0
votes

I want to run "N" concurrent operations in asyncio . This is the general layout of my code.

def heavy_operation(): 
   # Heavy operation 1....N  I want to run concurrently.
for x in range (N) :
  heavy_operation() 

heavy_operation is GET request I make to an API. A few lines of string at once. Since N is near 100 my code runs slowly.

Solutions without using for-loop are also fine as long as the heavy operations are running concurrently.

1

1 Answers

0
votes

If your heavy operations are not async (defined with async def and actually awaiting IO operations), asyncio won't do you much good because it is single-threaded and suited for parallelizing IO. When parallelizing CPU-bound code, you can use threads directly, like this:

import concurrent.futures

with concurrent.futures.ThreadPoolExecutor() as pool:
    for i in range(N):
        pool.submit(heavy_operation)  # you can also add positional arguments

Note that if heavy_operation is CPU-bound, it is likely that your code will run no faster than the sequential version due to the GIL. In that case you can try changing ThreadPoolExecutor to ProcessPoolExecutor to run heavy_operation in separate python processes.

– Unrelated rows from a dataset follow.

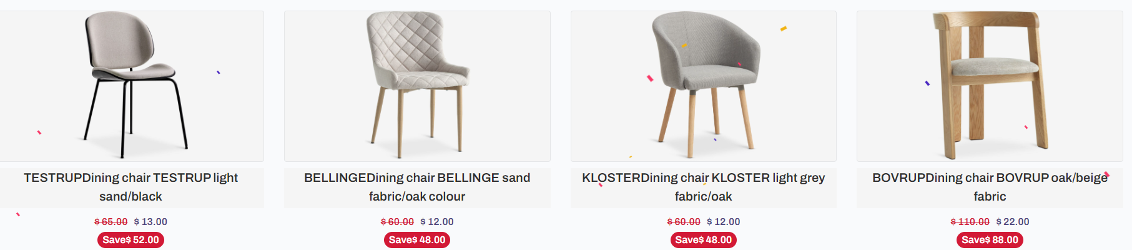Select the KLOSTER light grey chair photo

coord(704,86)
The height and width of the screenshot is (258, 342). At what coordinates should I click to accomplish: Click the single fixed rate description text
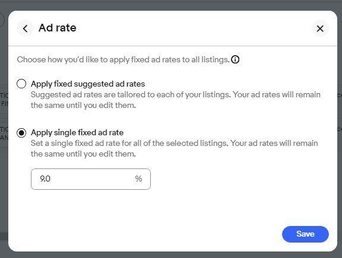tap(175, 148)
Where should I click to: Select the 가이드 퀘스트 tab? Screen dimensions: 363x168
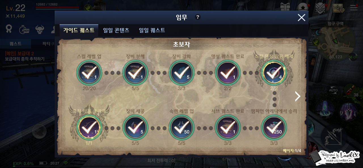tap(79, 30)
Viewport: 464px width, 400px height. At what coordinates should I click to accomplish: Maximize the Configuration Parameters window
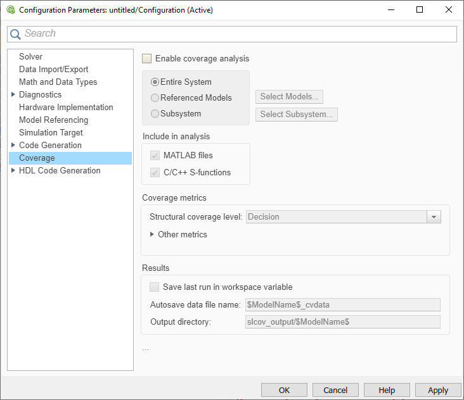(420, 10)
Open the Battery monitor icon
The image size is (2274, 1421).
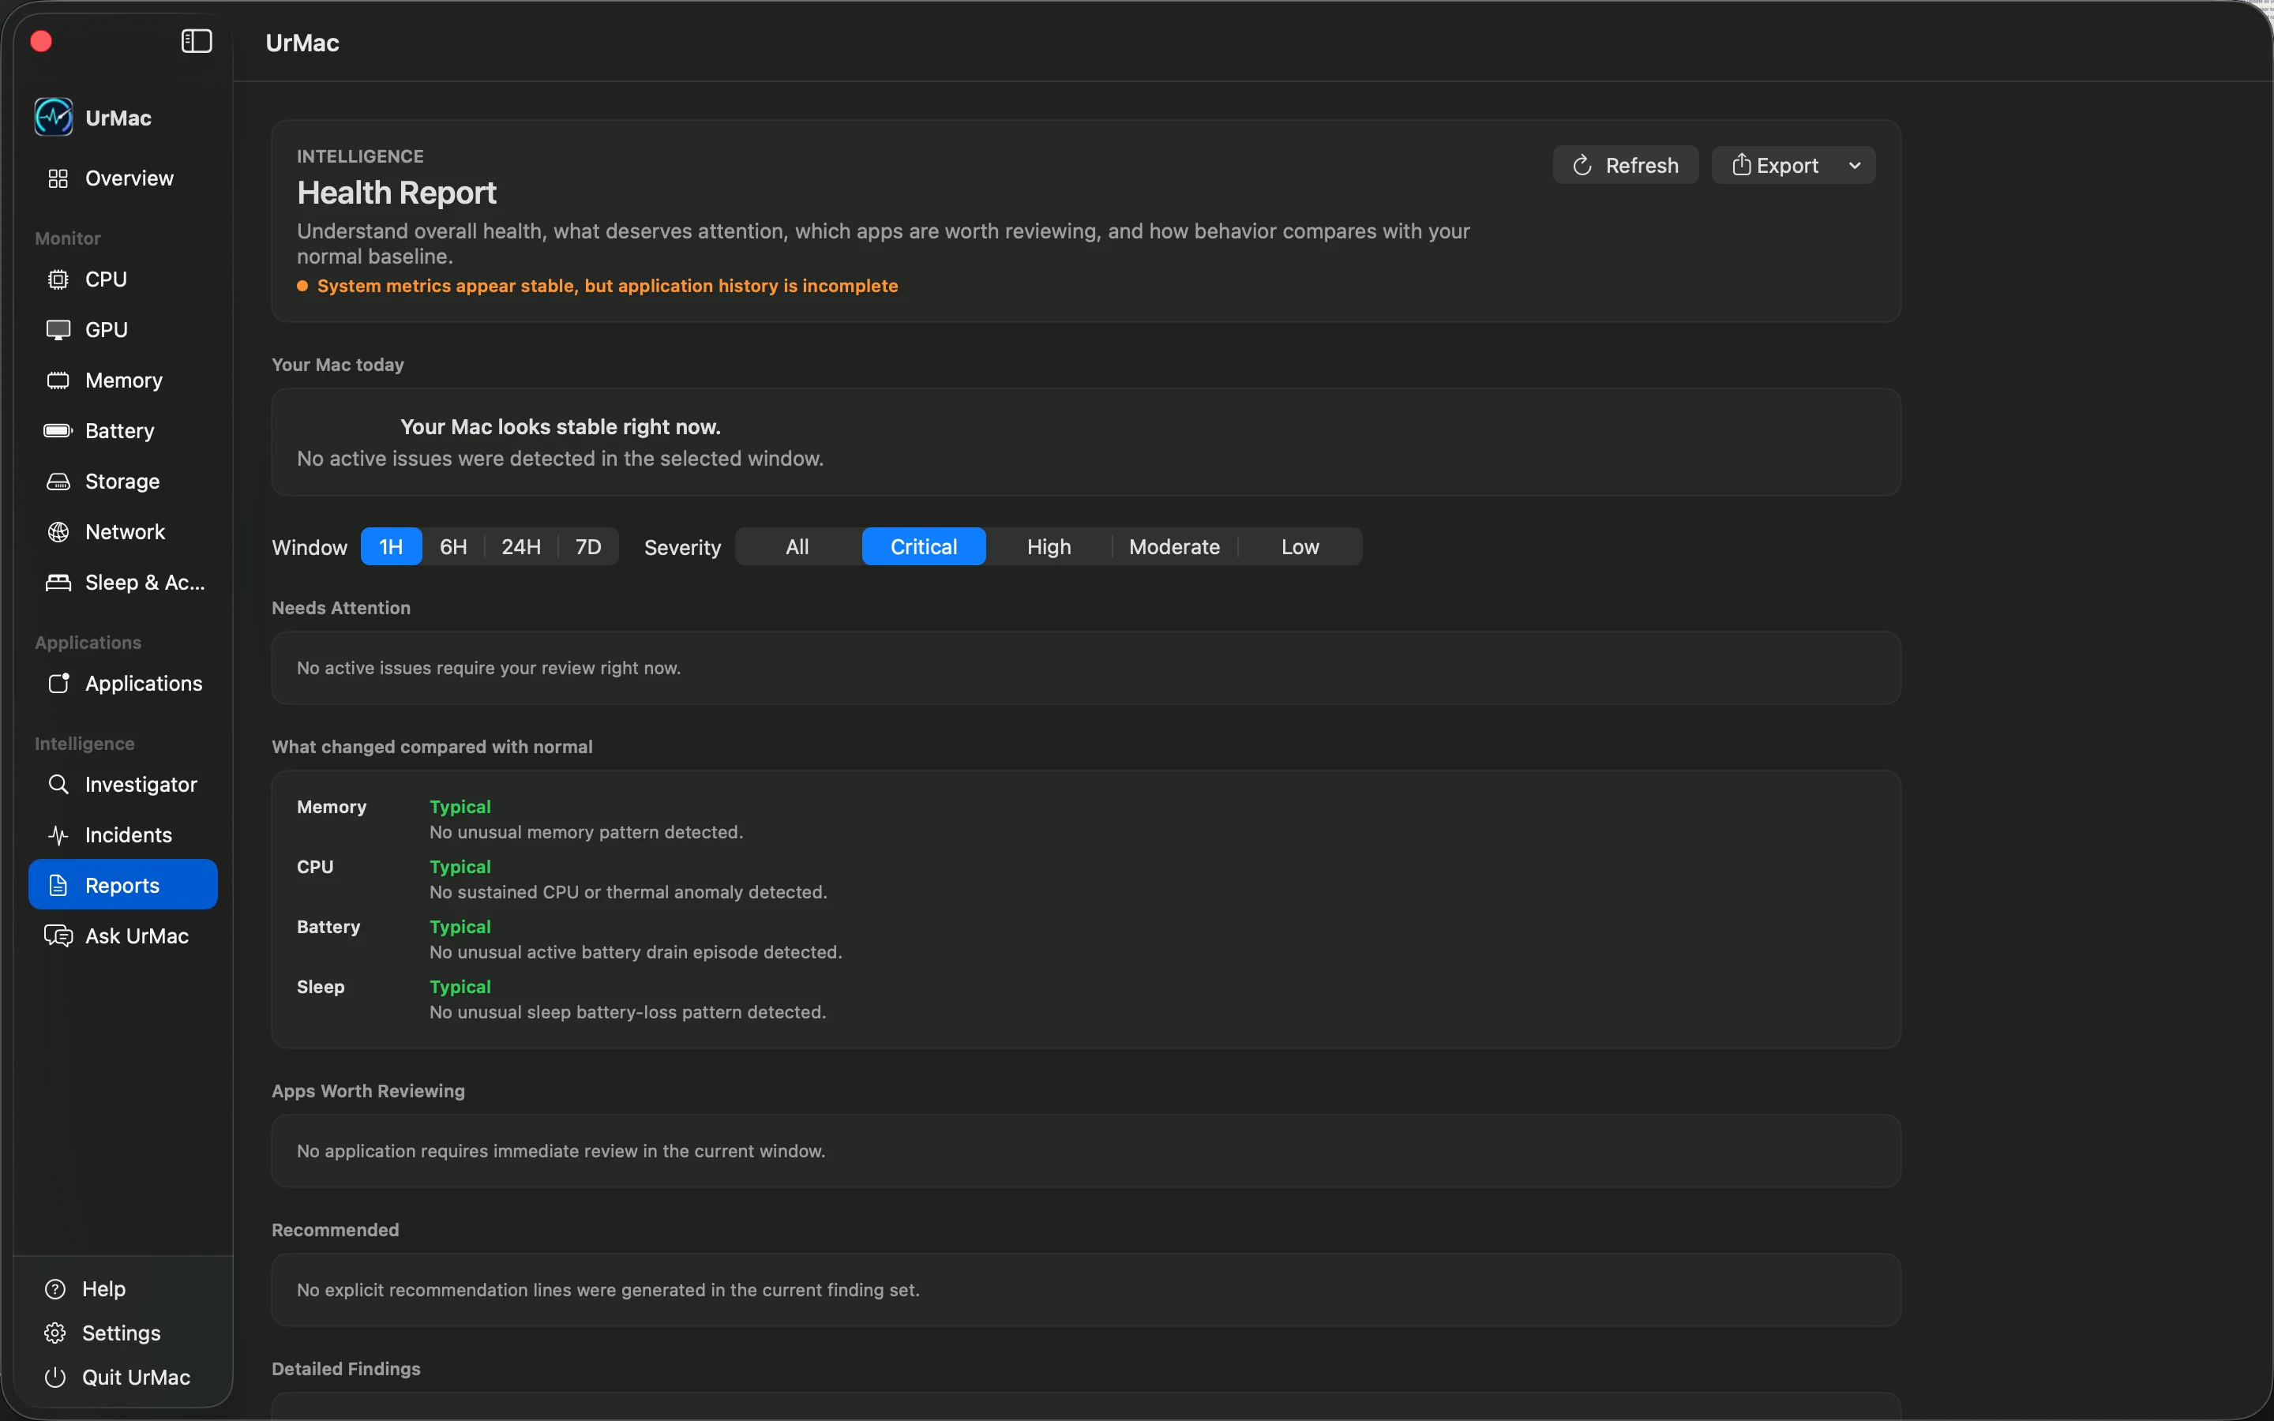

If heavy_operation is IO-bound (e.g. it uses requests to download http), the optimal approach would be to convert it to async by switching the underlying library to one that supports asyncio, such as from requests to aiohttp. Then you'd use asyncio.gather to run heavy_operation in parallel, as shown here and elsewhere.

Having said that, I'd also add that, in practice, spawning 100 threads (assuming you want all your requests to run in parallel) won't encumber a modern system. You'll just need to pass that number to the ThreadPoolExecutor constructor, and it will work fine. The benefit of an asyncio is that you get a solution that: a) actually scales, because it will work equally well for 10, 100, or 10,000 concurrent connections, b) avoids many pitfalls with threads, such as race conditions, and c) automatically provides other goodies such as reliable cancellation and timeouts.